可愛くて、ごめんあそばせ?─離婚予定の生贄姫は冷酷魔王様から溺愛を勝ち取ってしまいましたわ!─
薄透明の丸くてぷるぷるした生物は目も口もないのに、どこからか声が出る。ぷるるは身体をバインと跳ねてベアトリスの肩にちょこんと乗った。
「あなたが、初代魔王様の加護様ですか?」
「ぷるるー!」
ぷるるは嬉しそうに声を上げるとベアトリスの頬にぷるぷるを寄せた。ぷるんと頬に冷たい感触がしたかと思うと、ぷるるはどんどん膨らんでいく。
「どうなっていますの?!」
ベアトリスが抵抗する間もなく、ぷるるは薄青い身体の中にまるっとベアトリスを包み込んでしまった。息苦しくも何もなく、生温い感覚が肌に伝わっただけだ。

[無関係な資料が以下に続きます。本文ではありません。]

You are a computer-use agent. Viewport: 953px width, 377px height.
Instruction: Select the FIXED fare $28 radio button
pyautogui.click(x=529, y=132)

「なるほど、加護様の身体に取り込まれていれば安全だったわけだね」
「もしかして今までもずっと加護様が守ってくれていたのですか?」
「ぷるる!」
ゴキゲンに高い声で返事をしたぷるるは、どんどん巨大化して薄青い体の範囲を広げていく。
ベアトリスを取り込み、ジンを取り込み、アイニャの墓まで取り込んでしまった。
ベアトリスはぷるるの言いたいことを理解しようと語り掛ける。
「もしかして、加護の範囲を広げてくれたのかしら」
「ぷるる!」
大きく膨れ上がったぷるるの返事は軽快だ。すっかり加護に取り込まれたジンが顎に手を添えて、うむと頷く。